- **Data for the task**

▬▬▬

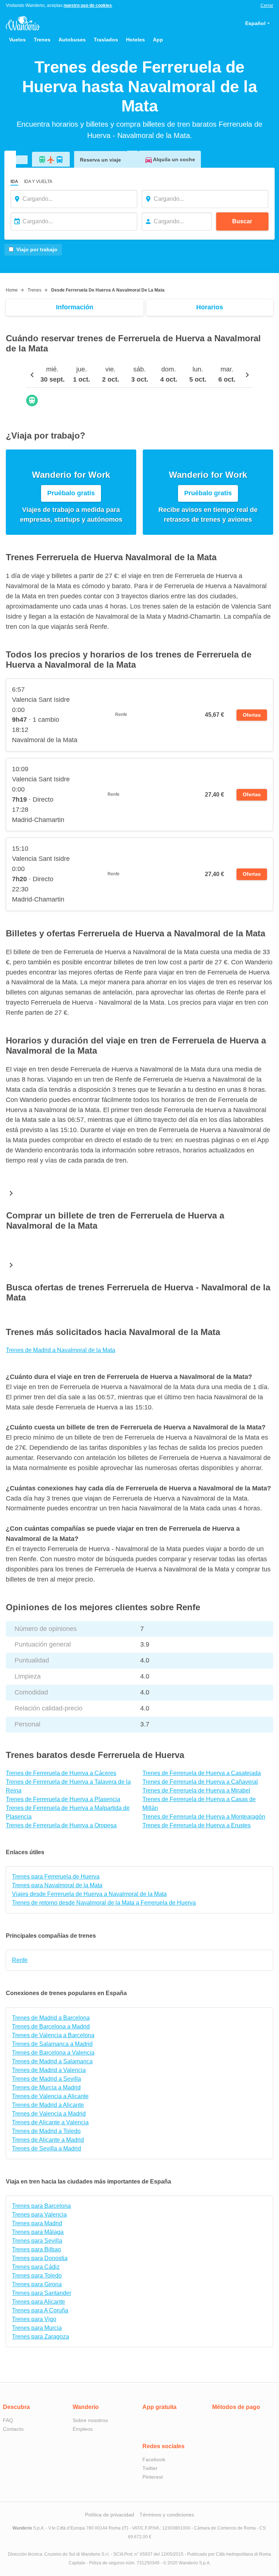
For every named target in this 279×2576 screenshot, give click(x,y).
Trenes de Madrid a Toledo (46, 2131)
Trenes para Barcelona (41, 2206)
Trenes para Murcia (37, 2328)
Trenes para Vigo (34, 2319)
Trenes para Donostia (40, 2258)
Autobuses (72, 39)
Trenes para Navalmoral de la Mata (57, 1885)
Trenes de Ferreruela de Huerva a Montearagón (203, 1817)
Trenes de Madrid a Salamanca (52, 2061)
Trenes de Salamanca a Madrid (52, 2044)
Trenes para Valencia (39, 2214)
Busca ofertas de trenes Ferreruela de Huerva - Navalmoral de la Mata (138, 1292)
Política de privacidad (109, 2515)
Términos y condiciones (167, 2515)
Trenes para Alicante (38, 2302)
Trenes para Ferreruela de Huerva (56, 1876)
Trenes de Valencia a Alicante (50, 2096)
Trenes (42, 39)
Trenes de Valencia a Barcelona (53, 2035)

▬▬▬

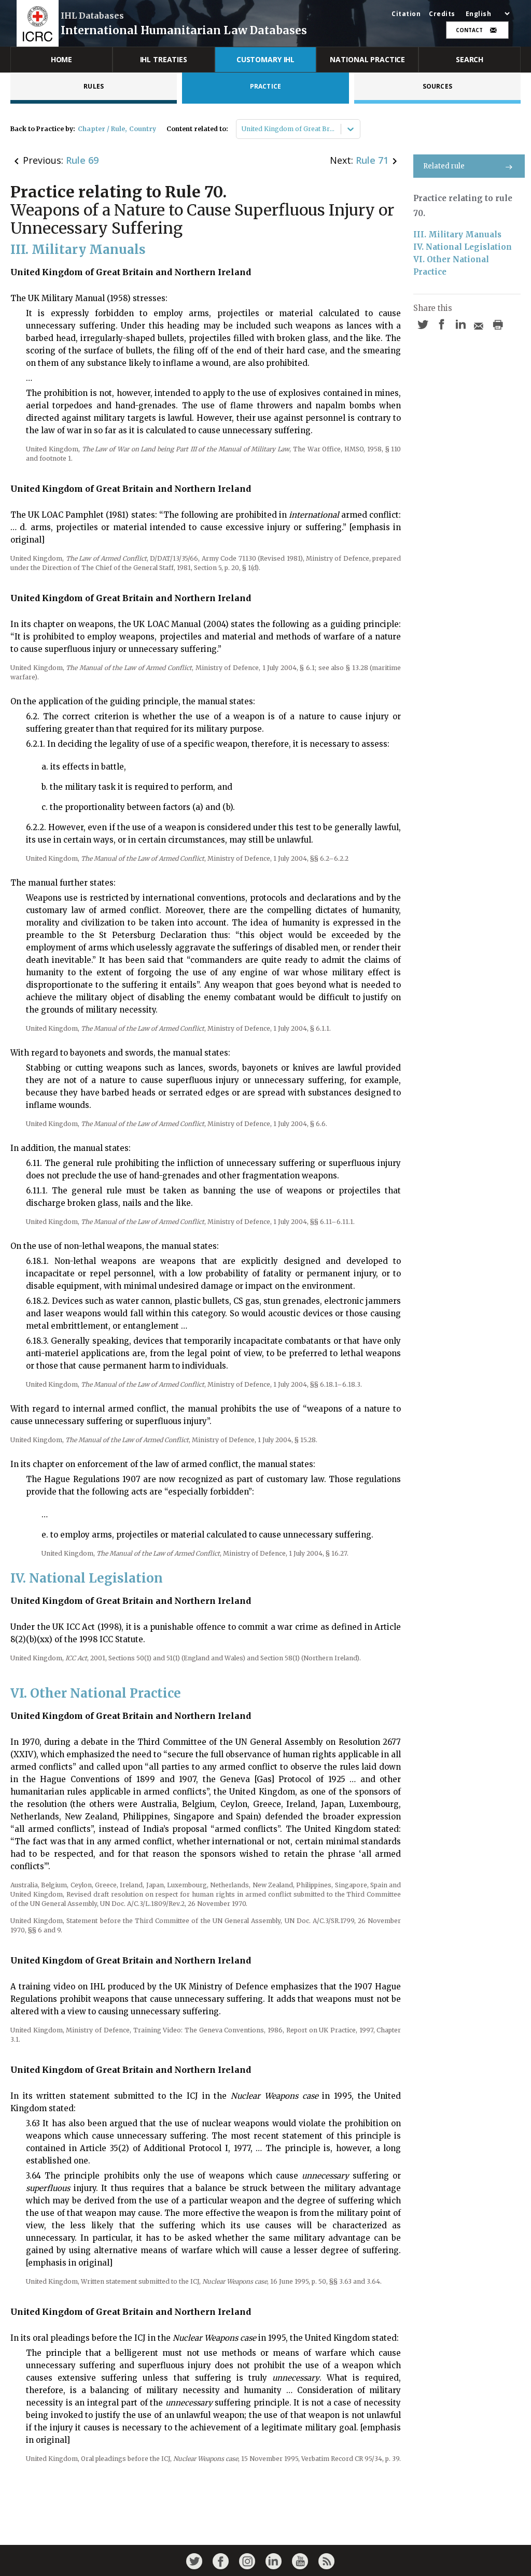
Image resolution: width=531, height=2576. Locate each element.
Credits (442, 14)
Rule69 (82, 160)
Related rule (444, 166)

▬▬▬

- **Task to carry out**
Only the lines above starting at the line that holds "Trenes de Ferreruela" and ending at the line that holds "Trenes de Valencia a Barcelona (53, 2035)" are to be repeated, exactly and in full.

- **Task result**
Trenes de Ferreruela de Huerva a Montearagón (203, 1817)
Trenes de Madrid a Salamanca (52, 2061)
Trenes de Salamanca a Madrid (52, 2044)
Trenes para Valencia (39, 2214)
Busca ofertas de trenes Ferreruela de Huerva - Navalmoral de la Mata (138, 1292)
Política de privacidad (109, 2515)
Términos y condiciones (167, 2515)
Trenes para Alicante (38, 2302)
Trenes para Ferreruela de Huerva (56, 1876)
Trenes de Valencia a Alicante (50, 2096)
Trenes (42, 39)
Trenes de Valencia a Barcelona (53, 2035)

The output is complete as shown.